My favourite glute strengthening exercises

bone health exercises fitness food tips workout Jul 05, 2022
Sophia McDermott - Lifestyle Coach, Fitness Expert, Nutritionist.

 By Sophia McDermott, Lifestyle Coach & Fitness Expert. 

Here are some of my fave exercises to help strengthen and tone your glutes. With minimal equipment, these exercises can be done at the gym or at home - wherever you’re most comfortable! 

 

Banded Hip Thrusts

  1. Place a booty band around your thighs just above the knees.
  2. Rest your upper back and shoulders on a bench. 
  3. Place your feet flat on the ground close to you bottom.
  4. Drive your hips upwards by pressing your feet firmly to the floor and squeezing at the top of the exercise.
  5. With control lower back to starting position, ensuring that you maintain tension through your glute muscles.

 

Dumbbell Hip Thrusts

  1. Position the dumbbell across your hips comfortably.
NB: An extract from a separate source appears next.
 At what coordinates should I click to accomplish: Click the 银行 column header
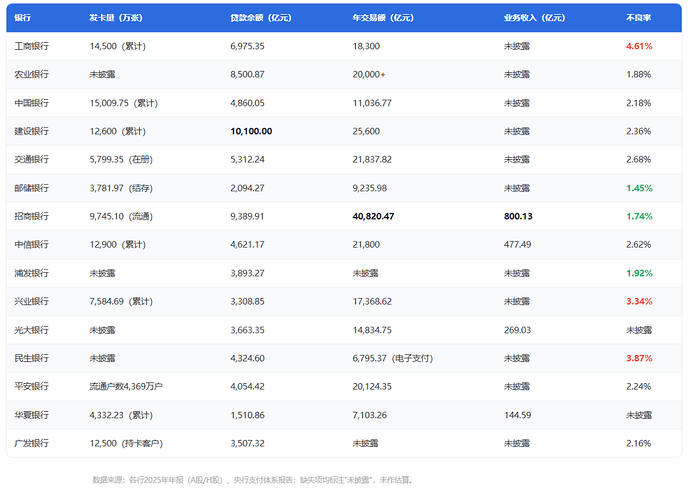pyautogui.click(x=22, y=18)
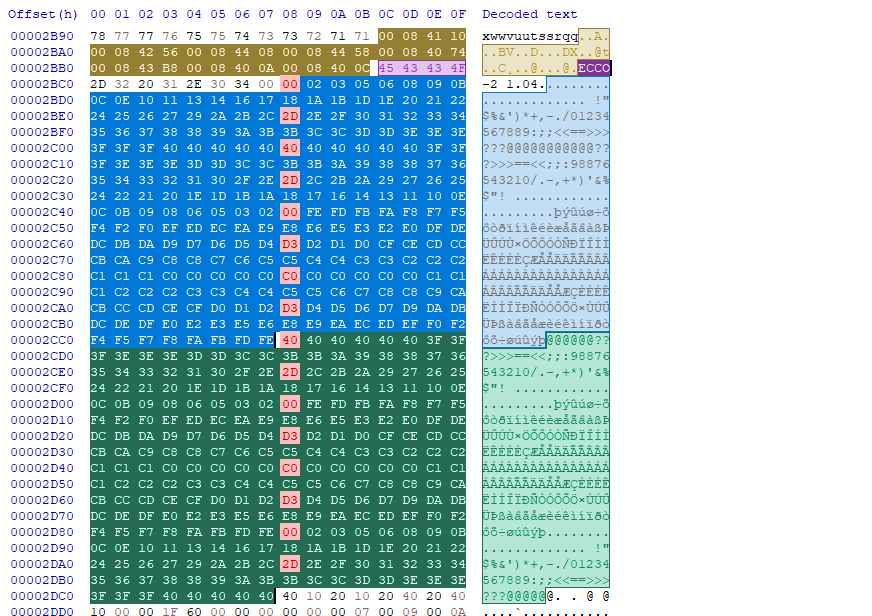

You can use a cushion or towel to make this more comfortable, especially as you increase the weight being lifted. 
  2. Rest your upper back and shoulders on a bench.
  3. Place your feet flat on the ground close to you bottom.
  4. Drive your hips upwards by pressing your feet firmly to the floor and squeezing at the top of the exercise.
  5. With control lower back to starting position, ensuring that you maintain tension through your glute muscles.

 

Bulgarian Split Lunges 

  1. Start by standing in front of a bench or chair.
  2. Extend one leg behind you and secure it on the top of the bench.
  3. With an upright torso, braced core and hips square to your body, descend down until your front thigh is almost horizontal, keeping your knee in line with your foot. The closer you stand to the bench, the more it will emphasize the quads.
  4. Drive up through your front heel back to the starting position. 

 

Weighted Step Ups

  1. Set up a stable bench at an appropriate height.
  2. Step up into the centre of the box or step, leading with the right foot, then the left, bringing both feet completely onto the bench.
  3. Stand up tall before stepping back down.
  4. Return to the starting position by leading with the right foot to step down to the floor, then the left, before repeating on the left leg. 

 Aim for 15 - 20 reps x 4 - 5 rounds!